Марк Твен - Приключение Гекльберри Финна (пер. Ильина)
— Черт, так это ж загадка такая, ты что, не понял? Слушай, ты к нам надолго? Оставайся навсегда. Мы с тобой отлично время проведем — тем более, школа сейчас закрыта. У тебя собака есть? У меня пес — прыгает в реку и палки приносит, которые я бросаю. Тебе нравится причесываться по воскресеньям, ну и вся эта ерунда? Поспорить готов, не нравится, а меня вот ма заставляет. Эх, штаны эти дурацкие! надо бы их надеть, конечно, да не хочется, и без них жарко. Ну что, готов? И прекрасно, пошли, старина.
Холодная кукурузная лепешка, холодная говядина, масло, пахта — все это уже ждало меня внизу и ничего вкуснее я с тех пор не едал. Бак, и его ма, и все прочие курили трубки, сделанные из кукурузных початков, — то есть все, кроме негритянки, которой с нами не было, и двух молодых женщин. Они курили и разговаривали, а я уплетал еду и тоже разговаривал. Молодые женщины кутались в лоскутные одеяла, на спины их спускались распущенные волосы. Все осыпали меня вопросами, а я рассказывал, как папа, и я, и все наше семейство жили на ферме, стоявшей в арканзасской глуши, и как моя сестра Мэри-Энн сбежала из дома, и вышла замуж, и больше мы о ней не слыхали, и как Билл отправился искать их и о нем мы тоже с тех пор ничего больше не слышали, а Том с Мортом померли, так что остались только мы с папой, но он из-за всех этих бед совсем сдал, а когда он помер, я собрал оставшиеся у нас пожитки — ферма-то не наша была — и поплыл вверх по реке, палубным пассажиром, да свалился за борт, вот так сюда и попал. Ну, они сказали мне, что я могу жить у них, сколько душа попросит. А тут уже и светать начало и все разошлись по кроватям, я лег спать с Баком, а как проснулся утром — вот те и на! — имя-то мое я и забыл. Целый час пролежал, пытаясь вспомнить его и, когда Бак тоже проснулся, я говорю:
— Ты писать умеешь, Бак?
— Умею, — говорит он.
— Спорим, мое имя ты не напишешь, — говорю я.
— Спорим на что хочешь, напишу, — говорит он.
— Ладно, — говорю, — валяй.
— Д-ж-о-р-ж Д-ж-е-к-с-а-н — вот! — говорит он.
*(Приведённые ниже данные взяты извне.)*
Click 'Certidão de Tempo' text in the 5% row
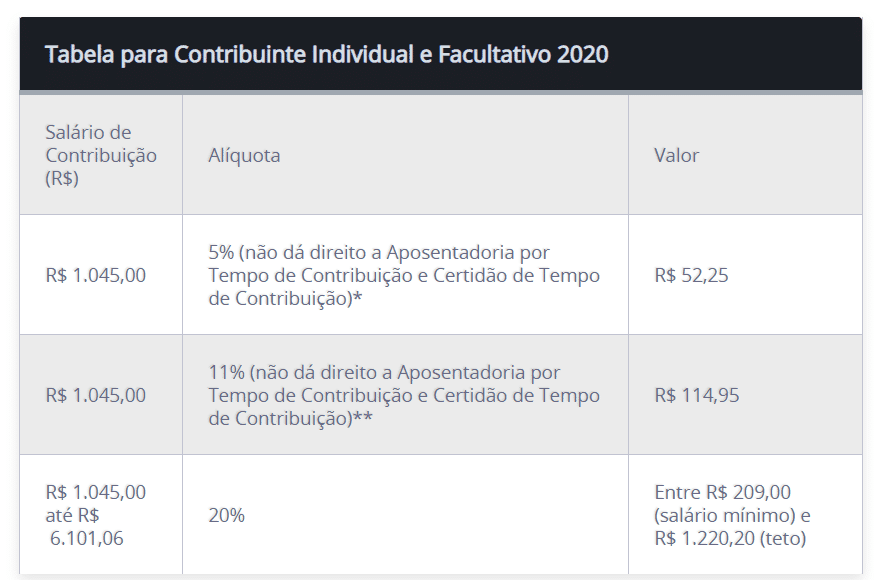This screenshot has height=580, width=874. [x=516, y=275]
— Ладно, — говорю, — твоя взяла, а я думал, ты не сможешь. Какой-нибудь невежда такое имя нипочем не осилил бы — этому ж сколько учиться надо.
После я тайком записал его на бумажку, ведь кто-нибудь мог и у меня спросить, как оно пишется, значит, надо было его так освоить, чтобы оно у меня мухой из-под пера вылетало.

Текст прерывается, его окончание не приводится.